Por desprecio o por tedio, la policía era un enemigo declarado. La ley no se asoma debajo de los puentes. Era común que después del trabajo, Yuri y su familia encontraran su ropa quemada y sus pertenencias desaparecidas. A veces, incluso, disparaban hacia debajo del puente para divertirse.
—Y al que le dieran, le daban. Una vez bajó un “paco” de La Guaira para llevarse a mi hija. Me rehusé y quiso comprarme a mi otro hijo. Se lo quería llevar a Mampote.
Los que no participaban en las actividades de la banda, como Yuri y su madre, aceptaban cualquier trabajo para sobrevivir el día. Lo usual era barrer la calle, ayudar en puestos de perros calientes, o limpiar las estaciones del transporte particular.
En el 2000 Yuri tenía 27 años, seguía en la calle, y había empezado a consumir una pasta de cocaína llamada “basuco”.
— Me atrapó el diablo por estar sola y tirada por ahí.
Era madre de tres y pronto llegarían el cuarto y el quinto. Había conseguido un colchón y unas cobijas para dormir mejor. Ninguno de los hombres con los que se relacionó se convirtió en su pareja. Eran aventuras con consecuencias imprevistas. Sabía que su promiscuidad había sido catastrófica, pero no se lamentaba. Su prioridad era sobrevivir y criar a sus hijos, a quienes no soltaba por nada.
— En las noches me los amarraba a los brazos y a las piernas para que no se fueran o para que no me los robaran.
La mañana de Navidad de ese año, Caracas se levantó con un cielo deslumbrante y limpio. Debajo del puente no se sentía el temblor de los carros. El sol no quemaba y hacía un clima primaveral. Yuri se levantó con ánimo, pero mientras el día fue avanzando, decayó. Se daba cuenta de su desgracia. Era Navidad y no tenían dinero para la comida. No tenían adonde ir. Revisó una bolsa negra de basura y sacó unas lechosas que le habían regalado. Las cortó y las repartió a sus hijos y a su madre. En silencio, las comieron con las manos, viendo al río podrido que doscientos años atrás había sido un arroyo paradisíaco.
—Un veinticuatro no se puede estar debajo de un puente por los tiros y los cohetones. El treinta y uno, peor. Teníamos que amanecer en una plaza sentados para recibir el año y la Navidad. Nunca se me olvida eso.
Así pasaron varios diciembres, hasta que en 2001 conoció a Nicolás, un buhonero de Catia que aún vende frutas y verduras. El hombre la cortejó. Le llevaba comida y ropa a la familia. Yuri lo vio como una oportunidad para ella y para sus hijos. Después de varios meses, aceptó su propuesta y se mudó con él a Blandín, un barrio al oeste de Caracas, cerca de la carretera Caracas-La Guaira.

(Datos de localización en capturas de pantalla)

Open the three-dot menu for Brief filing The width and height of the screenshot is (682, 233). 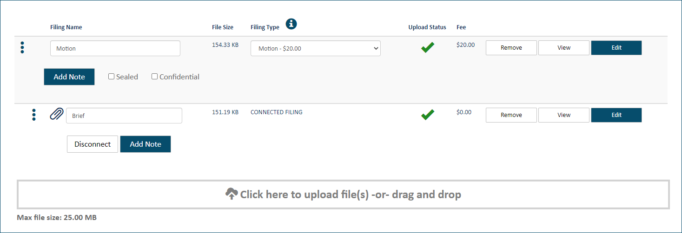(x=34, y=115)
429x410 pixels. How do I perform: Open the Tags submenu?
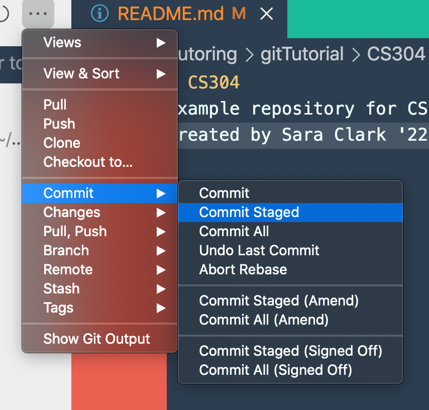click(100, 308)
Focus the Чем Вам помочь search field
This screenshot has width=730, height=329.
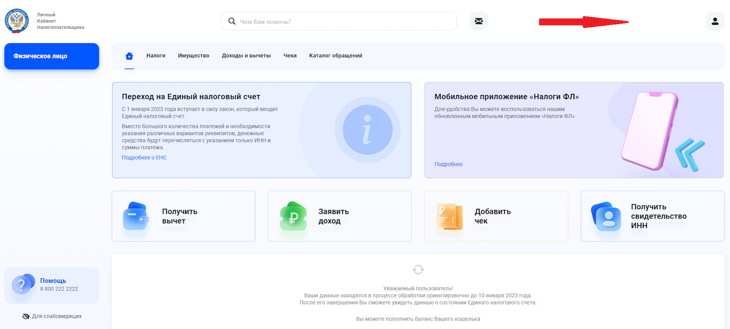344,21
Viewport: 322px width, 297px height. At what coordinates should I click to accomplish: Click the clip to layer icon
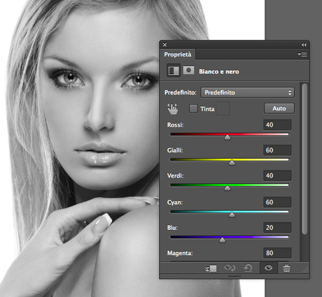211,268
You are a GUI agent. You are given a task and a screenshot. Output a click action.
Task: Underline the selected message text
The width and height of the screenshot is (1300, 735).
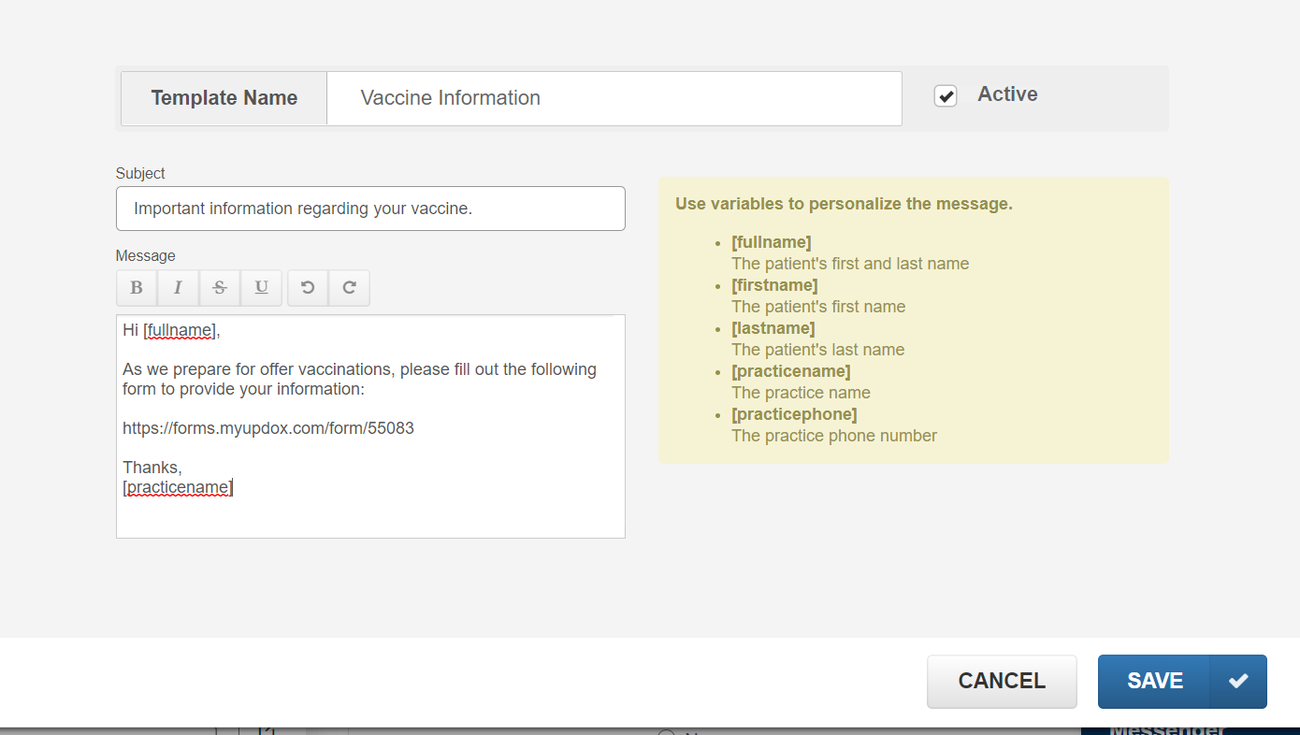pyautogui.click(x=262, y=288)
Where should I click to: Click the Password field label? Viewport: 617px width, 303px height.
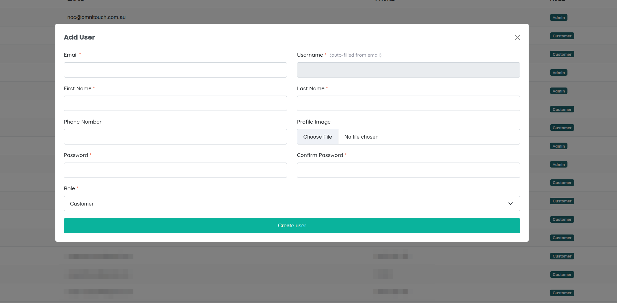tap(76, 155)
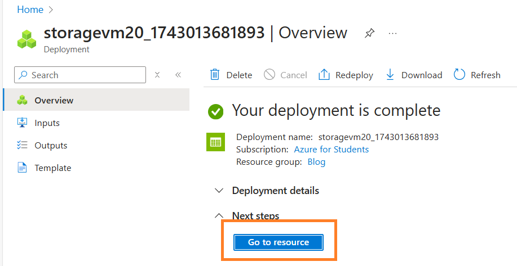Open the Blog resource group link
Viewport: 517px width, 266px height.
(316, 162)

## Consigna 1:
Según el fragmento seleccionado, ¿cómo se llamaba la pasta de cocaína que Yuri empezó a consumir en el 2000?
## Consigna 2:
Explica, con lo que dice el fragmento seleccionado, por qué Yuri se amarraba a sus hijos a los brazos y a las piernas en las noches.
## Consigna 3:
Resume en forma de lista el párrafo del fragmento seleccionado que empieza con "Así pasaron varios diciembres", sin perder sus datos principales.

## Respuesta escrita 1:
Se llamaba "basuco".

## Respuesta escrita 2:
Lo hacía para que sus hijos no se fueran o para que no se los robaran. Su prioridad era sobrevivir y criarlos, y no los soltaba por nada.

## Respuesta escrita 3:
- En 2001 Yuri conoció a Nicolás, un buhonero de Catia que aún vende frutas y verduras.
- Él la cortejó y le llevaba comida y ropa a la familia.
- Yuri lo vio como una oportunidad para ella y para sus hijos.
- Después de varios meses aceptó su propuesta y se mudó con él a Blandín, un barrio al oeste de Caracas, cerca de la carretera Caracas-La Guaira.